Mendobrak Kebuntuan 15 Tahun Reformasi
Reformasi adalah sebuah kata yang lima belas
tahun yang lalu dan sampai hari ini masih diperjuangkan. Reformasi berasal dari
kata “to reform” yang berarti membentuk kembali kepada kesejatian, tidak asal
berubah, asal berbeda (umum), adanya perubahan yang radikal terhadap bidang
social, politik, dan agama disuatu masyarakat2. Dan tepat hari ini tanggal 21
Mei 2013 merupakan puncak dari titik kulminasi dari kegelisahan masyarakat yang
memaksa presiden Soeharto mengundurkan diri dari jabatannya sebagai pemangku
kekuasaan tertinggi digantikan oleh presiden B.J. Habibie sebagai titik pucak
gerakan reformasi -dikira seperti itu setelah kejatuhan Soeharto- dengan
mendongkel kepongahan rezim otoritarian kala itu.
Reformasi mempunyai sebuah cita-cita luhur yang
ingin membebaskan negeri ini dari cengkraman kuku-kuku kekuasaan rezim orde
baru.

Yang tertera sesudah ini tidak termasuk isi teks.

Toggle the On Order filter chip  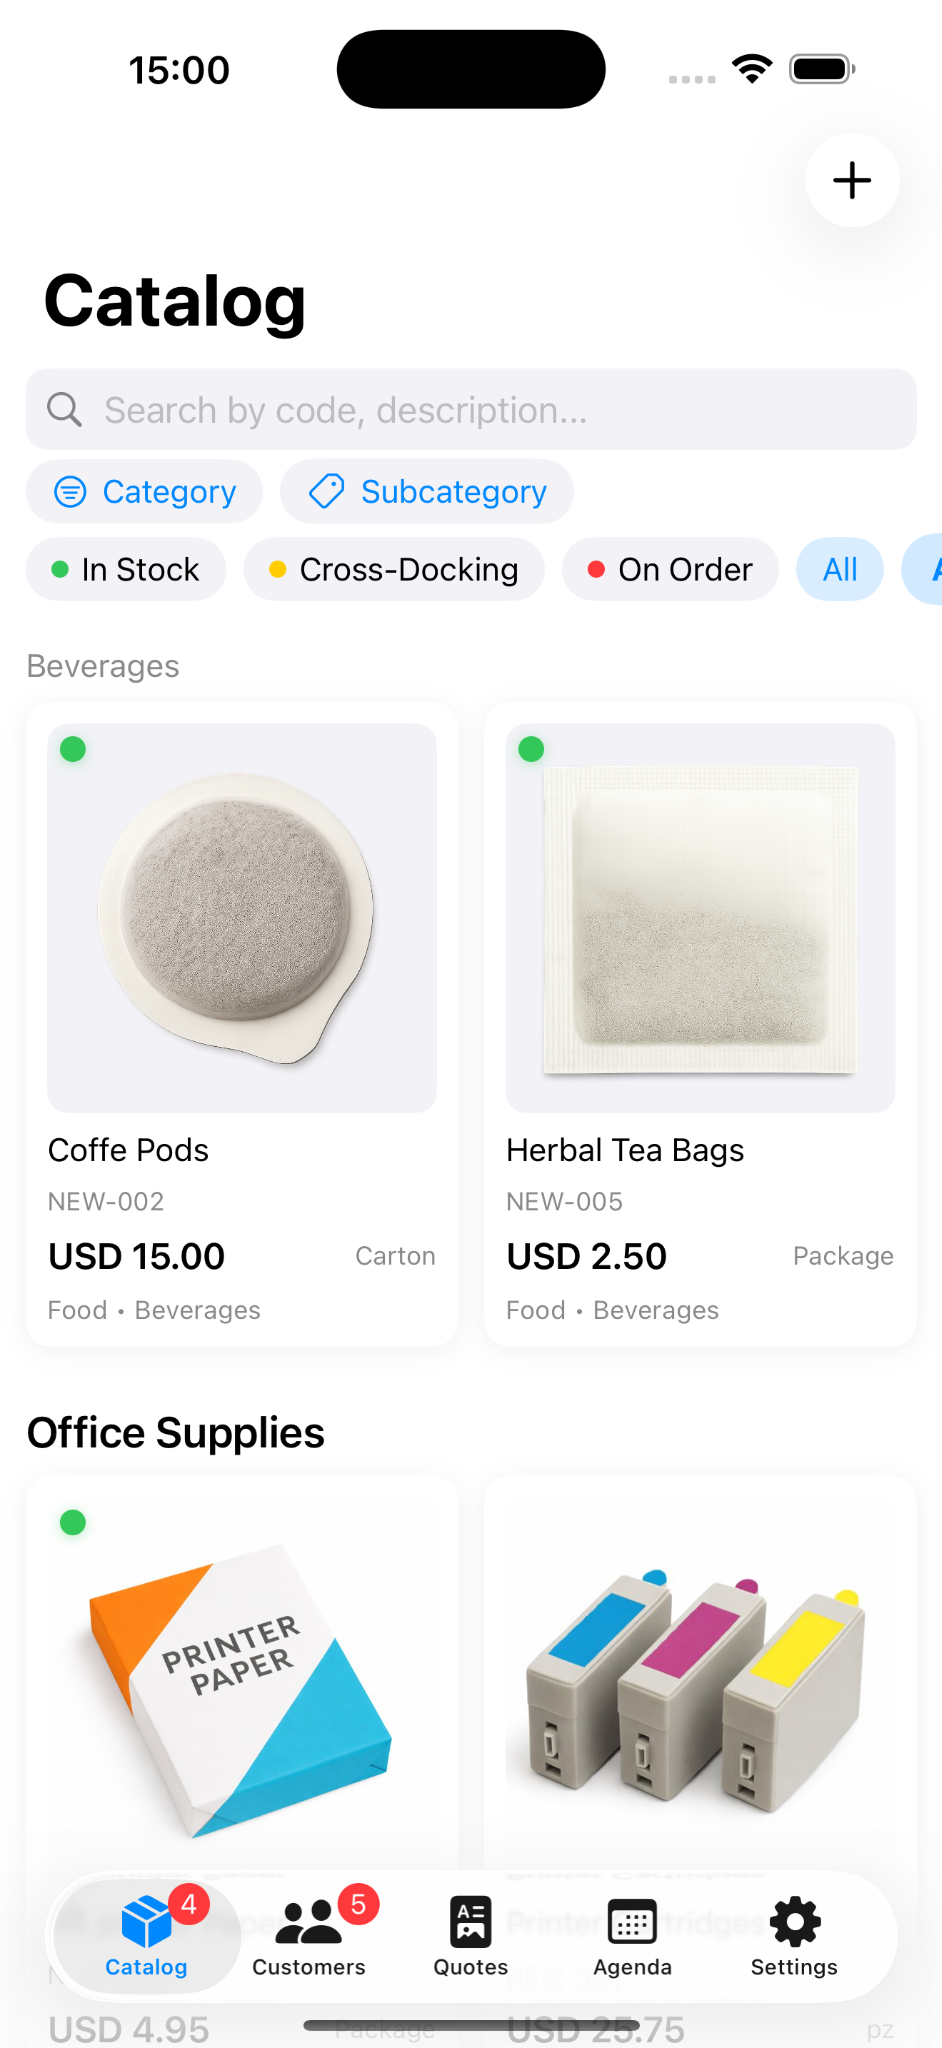click(670, 569)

Cita-cita reformasi yang menginginkan perubahan yang lebih
baik dalam
penataan dan pengelolaan negara beserta system kronis yang harus diperbaiki,
mengurus permasalahn social rakyat, serta kesejahteraan rakyat Indonesia
akhirnya mulai menemukan seberkas harapan ketika presiden Sohearto dan rezimnya
dihabisi oleh keinginan rakyat pada kala itu.
Pemuda dan Mahasiswa yang merupakan satu kesatuan
entitas yang bergerak dengan membuat kerangka wacana perubahan bangsa dengan
meneriakkan agenda reformasi yang harus dieksekusi segera oleh pemerintah,
namun dengan segenap kekuatan konsorsium yang membawa agenda perubahan,
akhirnya harapan tersebut dapat menjadi sebuah realita.
FIR'AUNISME DALAM GEJOLAK MASA TRANSISI
KEPEMIMPINAN
Kekuasaan, hal inilah yang menyebabkan rakyat
Indonesia selama tiga puluh dua tahun menderita dalam cengkeraman rezim
otritarian yang tak berbelas kasihan. Dengan dalih "pembangunan"
diktator kala itu berlagak seperti seorang pahlawan.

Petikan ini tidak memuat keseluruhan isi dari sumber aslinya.